4. Coltura di cellule di mammifero su MEArrays per l'analisi funzionale
- Allega camere di coltura: Per limitare il volume dei media e il numero di colture cellulari necessarie sui MEArrays, una camera di plastica è fitted circondare la matrice stampata. Per molti array, una sola camera da un 2-camera di scorrimento (Nunc) che contiene una superficie di 4,2 cm 2 può essere utilizzato. Rimuovere le camere dalla diapositiva camera fabbricato e tagliare le camere a metà con una lama di rasoio. Utilizzare una siringa 3 ml di applicare uno strato sottile di silicone acquario (DAP) al bordo di una camera e premere sulla superficie di un MEArray. Evitare di collocare l'applicazione camera di silicone acquario sulle caratteristiche di matrice.
- Blocco e risciacquo: MEArrays devono essere ben sciacquati per rimuovere i monomeri che non hanno reagito, che può essere tossico per le cellule. Se PDMS rivestite vetrini sono stati usati, quindi le regioni tra le caratteristiche stampate prima devono essere bloccati con un rivestimento non-fouling per impedire l'adesione cellulare; incubare le matrici in 1% Pluronic F108 (BASF) in acqua o 2% BSA in acqua per 15 minuti sotto vuoto. PA diapositive gel non richiedono una fase di bloccaggio. In tutti i casi, risciacquare array con mezzo di coltura tre volte per cinque minuti (scelta supporto dipendesulle cellule utilizzate, ma l'uso di antibiotici è raccomandato indipendentemente dal supporto o cellule). Gel PA richiedono un ulteriore incubazione 30 minuti in media per reidratare il gel.
- Cella attaccamento: Quattro o cinque gli array possono adattarsi all'interno di un unico 15 centimetri piatto Petri sterile. Coprire il piatto Petri con un coperchio per mantenere le matrici sterile.
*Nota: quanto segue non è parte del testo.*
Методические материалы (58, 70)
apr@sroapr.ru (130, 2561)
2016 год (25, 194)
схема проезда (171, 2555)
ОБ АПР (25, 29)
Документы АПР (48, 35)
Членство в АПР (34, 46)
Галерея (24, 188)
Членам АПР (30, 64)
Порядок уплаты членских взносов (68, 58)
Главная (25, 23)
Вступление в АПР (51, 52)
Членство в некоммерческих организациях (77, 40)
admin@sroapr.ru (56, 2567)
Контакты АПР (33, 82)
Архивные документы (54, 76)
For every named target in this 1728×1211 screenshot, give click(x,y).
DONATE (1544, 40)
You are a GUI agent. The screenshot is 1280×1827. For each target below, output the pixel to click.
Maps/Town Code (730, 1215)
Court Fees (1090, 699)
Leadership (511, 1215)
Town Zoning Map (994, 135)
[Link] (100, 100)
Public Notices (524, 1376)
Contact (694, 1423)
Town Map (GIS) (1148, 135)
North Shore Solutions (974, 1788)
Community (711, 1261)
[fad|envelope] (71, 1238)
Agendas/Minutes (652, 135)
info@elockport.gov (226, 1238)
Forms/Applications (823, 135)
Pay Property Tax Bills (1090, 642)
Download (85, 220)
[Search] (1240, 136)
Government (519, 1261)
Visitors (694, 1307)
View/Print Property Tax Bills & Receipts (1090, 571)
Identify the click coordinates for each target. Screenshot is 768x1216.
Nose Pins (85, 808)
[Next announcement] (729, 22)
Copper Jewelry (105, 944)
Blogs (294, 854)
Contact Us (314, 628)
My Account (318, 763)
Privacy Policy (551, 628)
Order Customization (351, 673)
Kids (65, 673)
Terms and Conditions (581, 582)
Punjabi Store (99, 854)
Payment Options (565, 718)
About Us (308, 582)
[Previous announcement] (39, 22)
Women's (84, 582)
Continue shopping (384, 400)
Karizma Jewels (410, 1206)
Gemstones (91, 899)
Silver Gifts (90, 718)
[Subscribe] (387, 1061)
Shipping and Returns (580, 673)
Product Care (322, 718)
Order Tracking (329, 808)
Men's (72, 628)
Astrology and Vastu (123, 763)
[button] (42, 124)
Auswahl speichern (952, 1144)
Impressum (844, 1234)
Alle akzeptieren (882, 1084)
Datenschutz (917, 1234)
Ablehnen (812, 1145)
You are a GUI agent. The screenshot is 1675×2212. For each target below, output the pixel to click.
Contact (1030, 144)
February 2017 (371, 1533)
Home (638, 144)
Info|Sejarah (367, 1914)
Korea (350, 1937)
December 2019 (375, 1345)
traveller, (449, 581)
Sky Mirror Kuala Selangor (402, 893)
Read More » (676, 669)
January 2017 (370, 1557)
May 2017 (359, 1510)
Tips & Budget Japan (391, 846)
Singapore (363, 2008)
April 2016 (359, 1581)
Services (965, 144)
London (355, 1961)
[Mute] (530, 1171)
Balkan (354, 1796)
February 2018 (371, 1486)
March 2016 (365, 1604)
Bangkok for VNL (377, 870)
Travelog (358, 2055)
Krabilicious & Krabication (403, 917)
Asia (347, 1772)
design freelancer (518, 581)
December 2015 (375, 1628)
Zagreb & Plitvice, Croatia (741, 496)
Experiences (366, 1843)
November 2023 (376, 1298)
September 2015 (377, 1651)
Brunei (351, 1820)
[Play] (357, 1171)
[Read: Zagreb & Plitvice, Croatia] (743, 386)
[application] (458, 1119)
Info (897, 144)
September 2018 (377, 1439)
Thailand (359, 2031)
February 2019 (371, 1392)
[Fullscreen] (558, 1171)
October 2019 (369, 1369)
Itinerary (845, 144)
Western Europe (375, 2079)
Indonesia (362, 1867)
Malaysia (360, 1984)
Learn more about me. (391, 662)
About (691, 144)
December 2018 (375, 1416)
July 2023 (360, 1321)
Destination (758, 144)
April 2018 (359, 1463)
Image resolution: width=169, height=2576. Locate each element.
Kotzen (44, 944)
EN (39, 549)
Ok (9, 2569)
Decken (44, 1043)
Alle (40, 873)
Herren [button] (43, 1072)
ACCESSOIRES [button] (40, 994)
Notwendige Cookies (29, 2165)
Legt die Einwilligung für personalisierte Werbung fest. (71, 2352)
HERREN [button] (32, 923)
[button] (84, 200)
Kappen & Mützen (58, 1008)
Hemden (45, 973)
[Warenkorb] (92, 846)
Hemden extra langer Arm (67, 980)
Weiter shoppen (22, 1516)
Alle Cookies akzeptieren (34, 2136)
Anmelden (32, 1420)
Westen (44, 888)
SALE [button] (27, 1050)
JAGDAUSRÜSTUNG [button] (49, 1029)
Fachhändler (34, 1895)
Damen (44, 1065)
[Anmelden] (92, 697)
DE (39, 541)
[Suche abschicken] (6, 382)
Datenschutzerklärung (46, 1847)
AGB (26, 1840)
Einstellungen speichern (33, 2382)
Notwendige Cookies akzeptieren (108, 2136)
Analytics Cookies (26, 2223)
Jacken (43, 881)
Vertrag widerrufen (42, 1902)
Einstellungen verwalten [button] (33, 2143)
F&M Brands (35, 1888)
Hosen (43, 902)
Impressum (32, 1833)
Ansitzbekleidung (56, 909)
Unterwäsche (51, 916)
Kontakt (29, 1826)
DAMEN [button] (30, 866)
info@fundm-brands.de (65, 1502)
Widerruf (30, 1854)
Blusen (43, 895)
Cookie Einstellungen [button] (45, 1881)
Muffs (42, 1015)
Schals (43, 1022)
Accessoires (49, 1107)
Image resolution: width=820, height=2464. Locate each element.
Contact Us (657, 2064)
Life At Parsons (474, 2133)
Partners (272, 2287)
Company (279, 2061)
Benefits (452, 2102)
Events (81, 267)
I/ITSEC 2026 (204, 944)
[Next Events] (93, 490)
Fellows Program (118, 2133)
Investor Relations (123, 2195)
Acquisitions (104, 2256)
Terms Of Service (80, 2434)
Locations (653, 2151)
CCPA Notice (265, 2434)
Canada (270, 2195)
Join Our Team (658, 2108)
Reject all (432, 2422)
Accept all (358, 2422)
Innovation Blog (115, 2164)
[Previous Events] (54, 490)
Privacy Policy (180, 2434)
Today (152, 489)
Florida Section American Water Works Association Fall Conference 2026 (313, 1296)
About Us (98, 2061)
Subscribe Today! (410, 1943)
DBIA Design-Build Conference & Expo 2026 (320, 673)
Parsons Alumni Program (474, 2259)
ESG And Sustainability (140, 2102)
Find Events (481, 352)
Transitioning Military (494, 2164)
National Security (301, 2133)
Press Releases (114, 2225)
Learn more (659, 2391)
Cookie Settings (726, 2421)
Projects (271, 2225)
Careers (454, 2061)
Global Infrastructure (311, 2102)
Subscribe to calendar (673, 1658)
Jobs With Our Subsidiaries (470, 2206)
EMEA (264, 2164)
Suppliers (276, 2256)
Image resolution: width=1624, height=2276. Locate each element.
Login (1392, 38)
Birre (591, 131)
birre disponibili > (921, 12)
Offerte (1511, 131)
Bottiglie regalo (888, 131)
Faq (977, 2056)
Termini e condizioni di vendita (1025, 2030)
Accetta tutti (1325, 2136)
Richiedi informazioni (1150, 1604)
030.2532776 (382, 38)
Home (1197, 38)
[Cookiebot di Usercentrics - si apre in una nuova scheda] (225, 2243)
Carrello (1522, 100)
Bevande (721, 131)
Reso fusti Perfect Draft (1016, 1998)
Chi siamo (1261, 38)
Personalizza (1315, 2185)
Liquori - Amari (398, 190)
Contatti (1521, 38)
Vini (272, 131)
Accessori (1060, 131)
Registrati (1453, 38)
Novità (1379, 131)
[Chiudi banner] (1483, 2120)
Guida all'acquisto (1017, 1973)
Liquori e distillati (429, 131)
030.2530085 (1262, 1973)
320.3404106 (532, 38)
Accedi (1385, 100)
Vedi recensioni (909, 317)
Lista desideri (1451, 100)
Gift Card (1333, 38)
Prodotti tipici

Aggiungere metà del volume finale media al MEArray aggiungendo le cellule in media a una concentrazione finale di 10.000 a 1.000.000 cellule / ml. Cellule si attaccano alle caratteristiche stampate a tassi diversi a seconda della composizione del microambiente stampata. Controllare che non uniforme visualizzando le matrici attraverso un microscopio invertito tappa in 15 intervalli di 20 minuti. Agitando delicatamente la MEArrays avanti e indietro, le cellule di fissaggio in modo modellato può essere distinto dai galleggianti, cellule separati.
- Rimozione delle cellule non legate: On PA rivestite MEArrays, le cellule non legate possono essere aspirato e il supporto può essere sostituito con un volume adeguato. Il PDMS rivestite MEArrays, i media non può essere completamente rimosso dal pozzetto perché le cellule seccano e muoiono quasi immediatamente. Così il PDMS rivestite MEArrays, le cellule non legate devono essere rimossi mediante un processo di scambio successivi di metà del volume del supporto finché le cellule non legate vengono rimosse, come determinato mediante ispezione microscopica. La de-bagnante effetto di PDMS è meno evidente quando il siero contenenti supporto è utilizzato rispetto al supporto di stampa definita, e quando la BSA è utilizzato per bloccare le aree non stampate rispetto al Pluronics F108.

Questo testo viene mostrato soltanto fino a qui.